Hello there, I played mlrose today, however when I used default tutorial_examples.ipynb, there were some bugs poped out. In example 6, I got following tracking info:
`---------------------------------------------------------------------------
TypeError Traceback (most recent call last)
~/.pyenv/versions/3.7.1/envs/py3-mlrose/lib/python3.7/site-packages/IPython/core/formatters.py in call(self, obj)
700 type_pprinters=self.type_printers,
701 deferred_pprinters=self.deferred_printers)
--> 702 printer.pretty(obj)
703 printer.flush()
704 return stream.getvalue()
~/.pyenv/versions/3.7.1/envs/py3-mlrose/lib/python3.7/site-packages/IPython/lib/pretty.py in pretty(self, obj)
400 if cls is not object
401 and callable(cls.dict.get('repr')):
--> 402 return _repr_pprint(obj, self, cycle)
403
404 return _default_pprint(obj, self, cycle)
~/.pyenv/versions/3.7.1/envs/py3-mlrose/lib/python3.7/site-packages/IPython/lib/pretty.py in repr_pprint(obj, p, cycle)
695 """A pprint that just redirects to the normal repr function."""
696 # Find newlines and replace them with p.break()

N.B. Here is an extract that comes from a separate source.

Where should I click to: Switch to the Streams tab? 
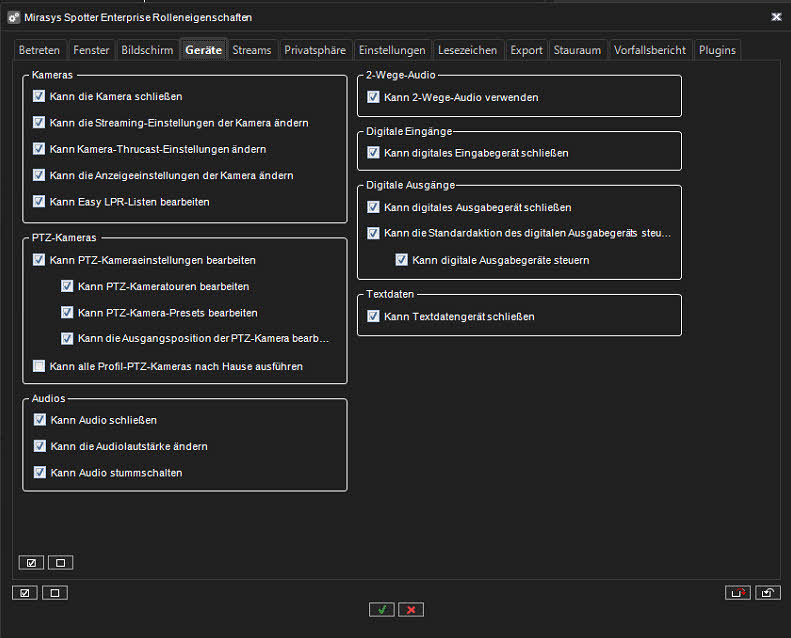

--> 697 output = repr(obj)
698 for idx,output_line in enumerate(output.splitlines()):
699 if idx:
~/.pyenv/versions/3.7.1/envs/py3-mlrose/lib/python3.7/site-packages/sklearn/base.py in repr(self)
228 def repr(self):
229 class_name = self.class.name
--> 230 return '%s(%s)' % (class_name, _pprint(self.get_params(deep=False),
231 offset=len(class_name),),)
232
TypeError: get_params() got an unexpected keyword argument 'deep'`
After some digging, i think the bug comes from the following parts:
- neural.py line 609:
get_params(self)
. In skilearn BaseEstimator the original signature of the funciton should be get_params(self, deep=False)
which are incompatible.
- neural.py line 621:
'learning_rate': self.lr
. I think it should be 'learning_rate': self.learning_rate
. There is no lr used in the class.
- neural.py line 648: self.lr = in_params['learning_rate']. It should be
self.learing_rate = in_params['learning_rate']
.
Since I'm new to the ML things. I'm not sure with my findings. If i was wrong, please close this issue.